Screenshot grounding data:

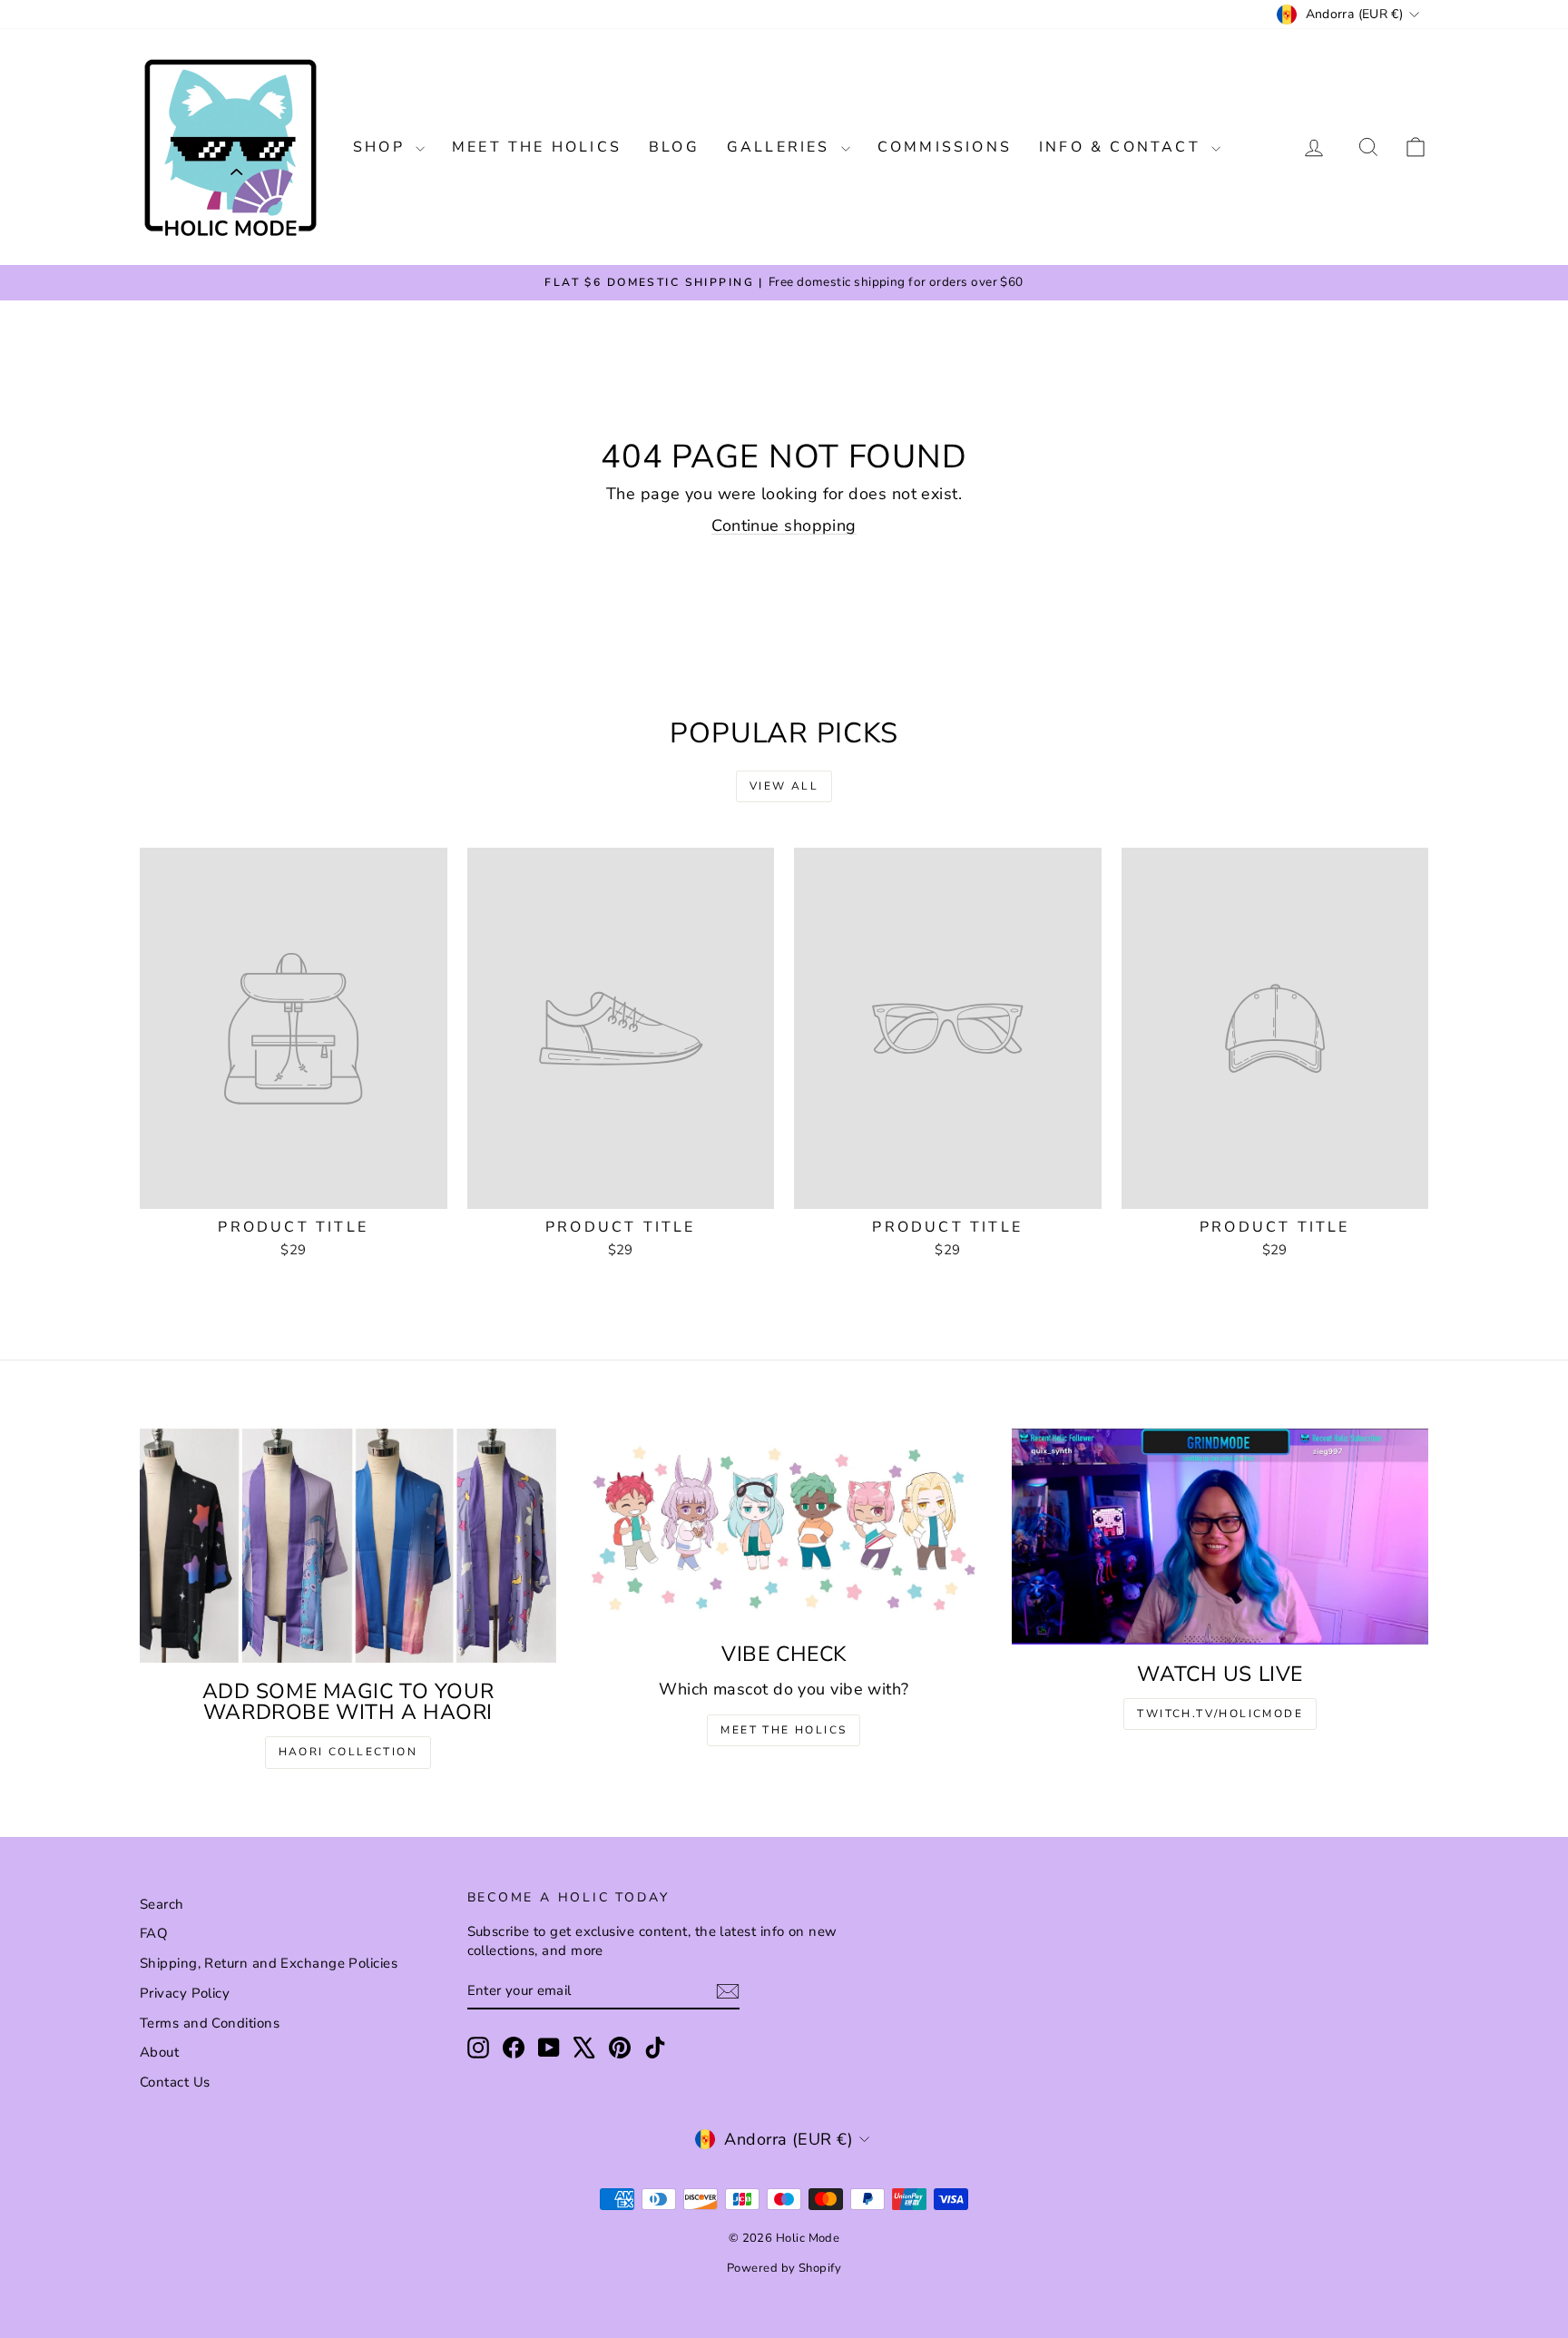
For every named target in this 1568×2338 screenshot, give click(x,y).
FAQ (154, 1933)
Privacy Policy (185, 1993)
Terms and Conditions (209, 2023)
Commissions (944, 147)
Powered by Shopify (784, 2268)
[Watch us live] (1220, 1537)
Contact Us (175, 2082)
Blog (674, 147)
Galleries (782, 147)
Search (162, 1904)
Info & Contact (1123, 147)
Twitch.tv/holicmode (1220, 1713)
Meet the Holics (537, 147)
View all (784, 786)
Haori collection (348, 1751)
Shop (382, 147)
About (159, 2052)
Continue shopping (784, 525)
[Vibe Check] (784, 1527)
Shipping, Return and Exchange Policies (268, 1963)
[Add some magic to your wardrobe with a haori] (348, 1546)
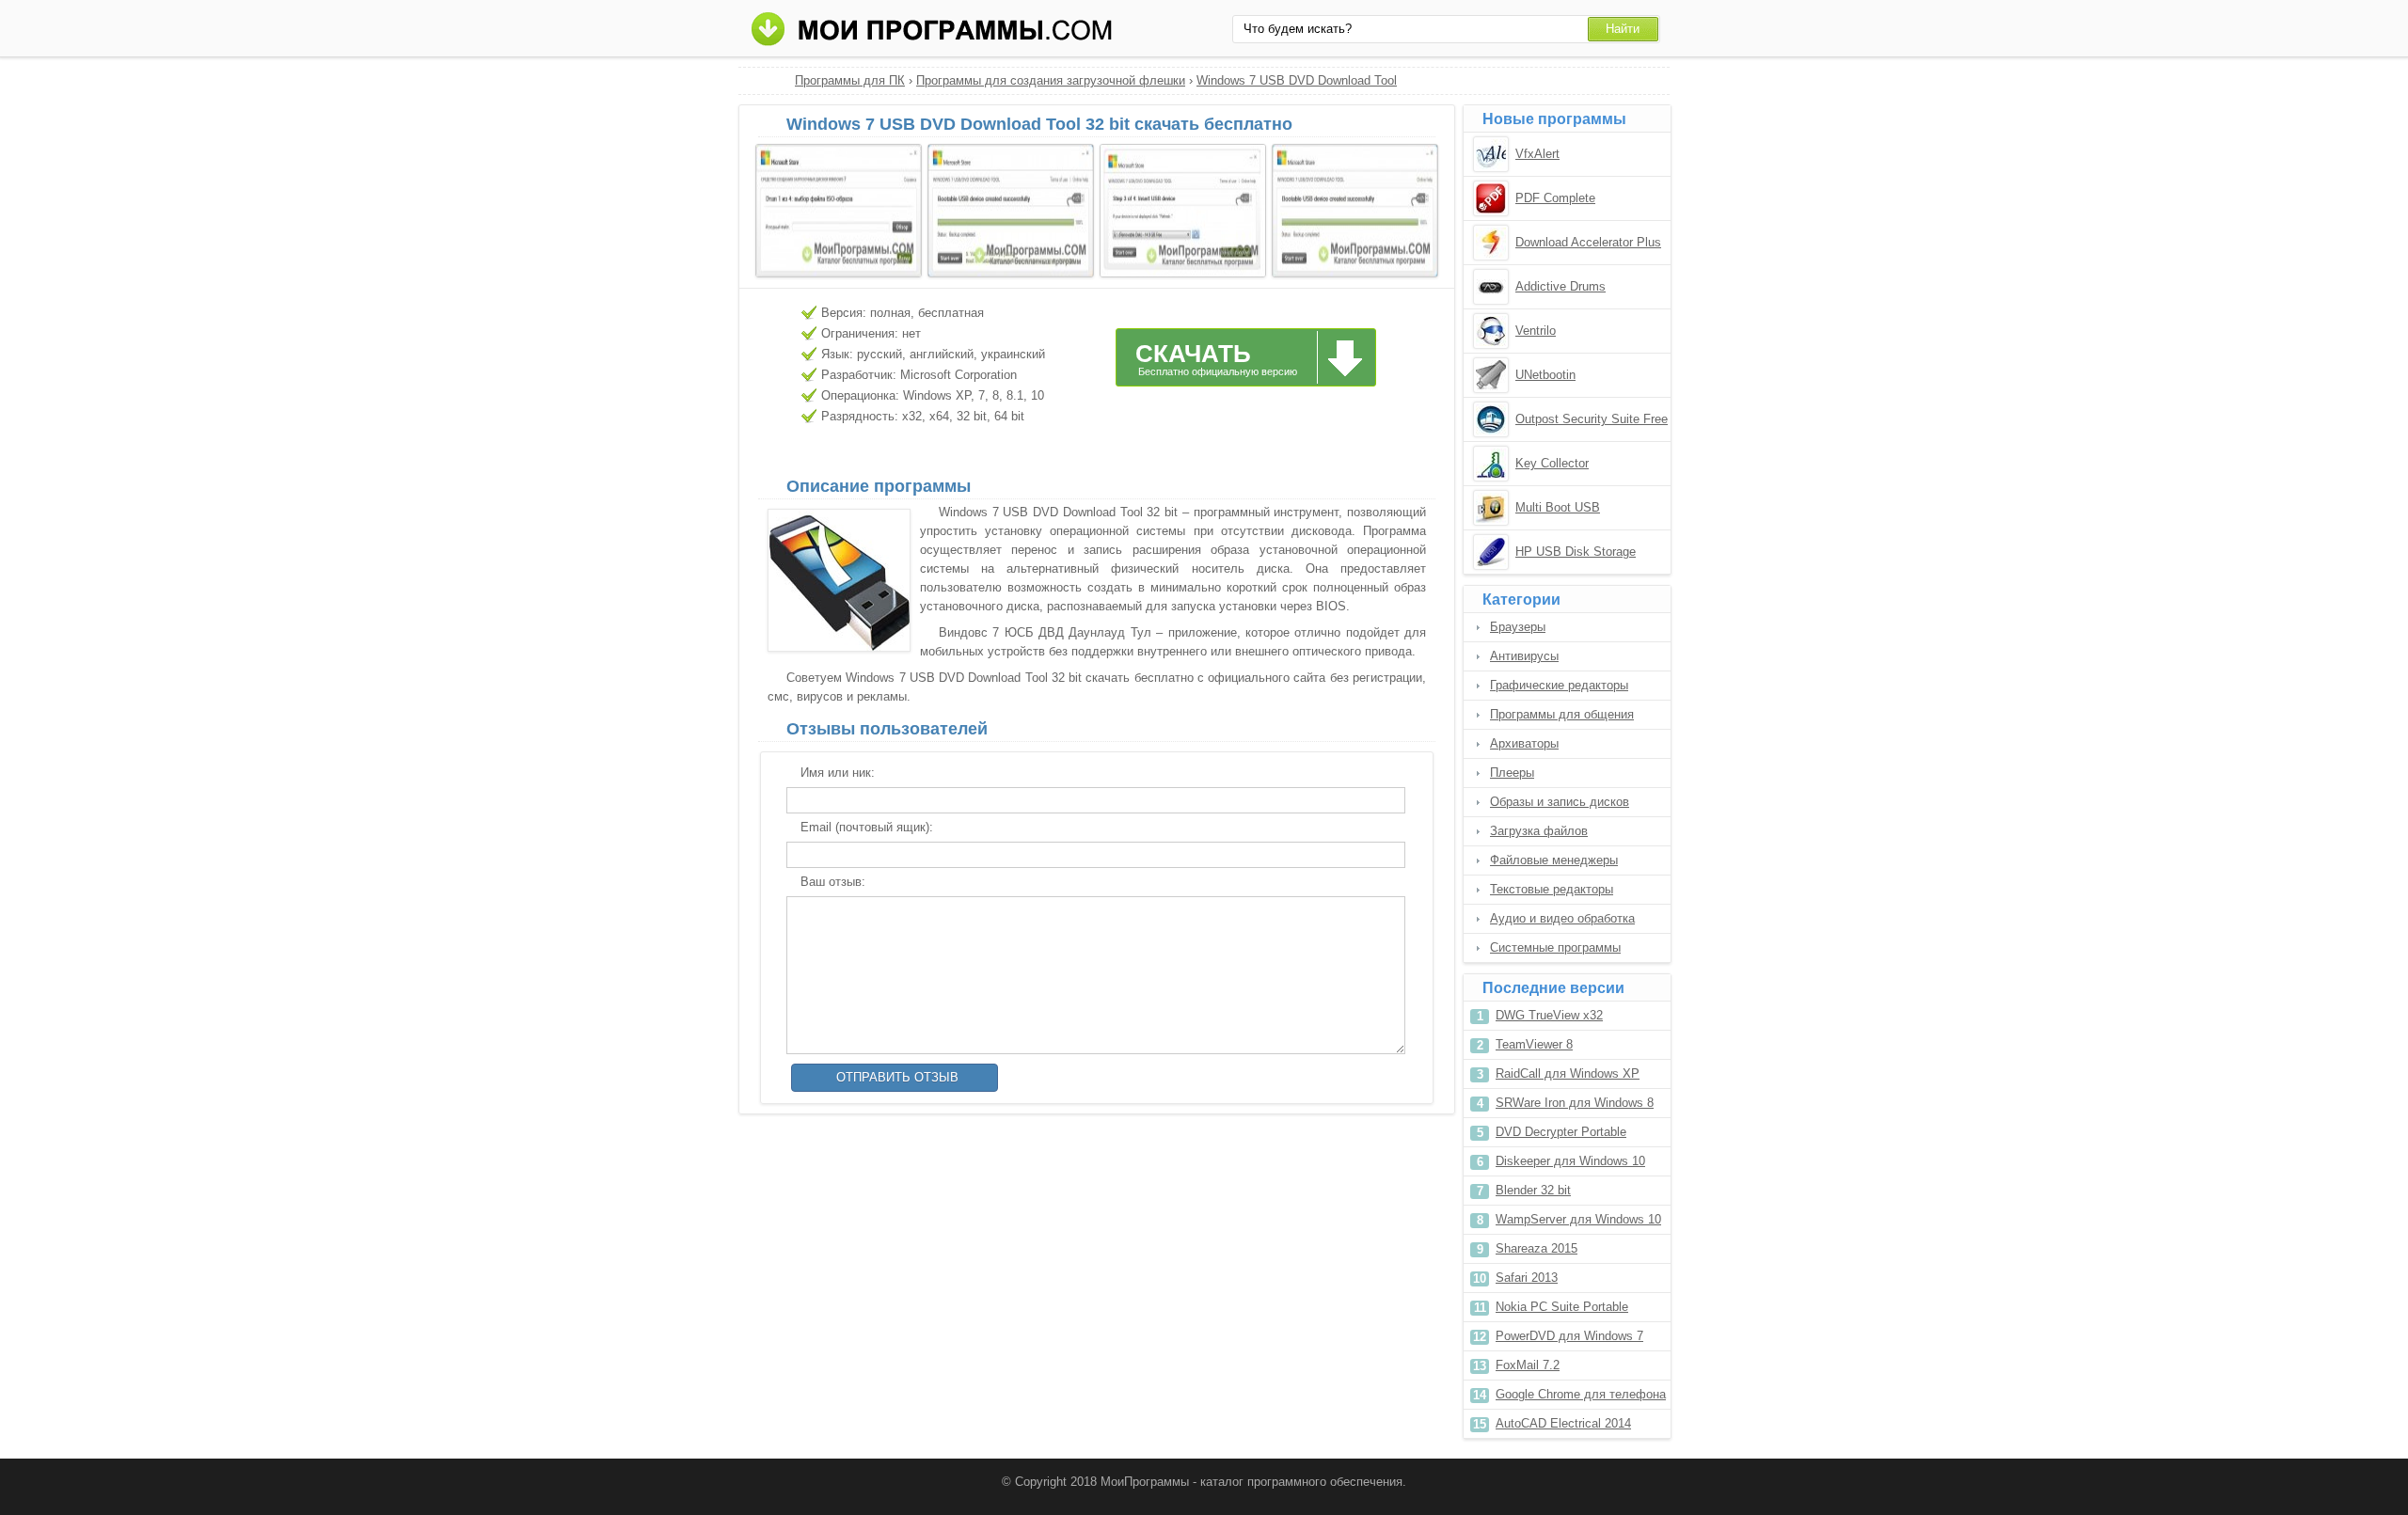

Work task:
Could you reproduce all of the data above exactly and skip any image?

Solution to this exercise:
For every named target in this 1568×2338 screenshot, give click(x,y).
FAQ (154, 1933)
Privacy Policy (185, 1993)
Terms and Conditions (209, 2023)
Commissions (944, 147)
Powered by Shopify (784, 2268)
[Watch us live] (1220, 1537)
Contact Us (175, 2082)
Blog (674, 147)
Galleries (782, 147)
Search (162, 1904)
Info & Contact (1123, 147)
Twitch.tv/holicmode (1220, 1713)
Meet the Holics (537, 147)
View all (784, 786)
Haori collection (348, 1751)
Shop (382, 147)
About (159, 2052)
Continue shopping (784, 525)
[Vibe Check] (784, 1527)
Shipping, Return and Exchange Policies (268, 1963)
[Add some magic to your wardrobe with a haori] (348, 1546)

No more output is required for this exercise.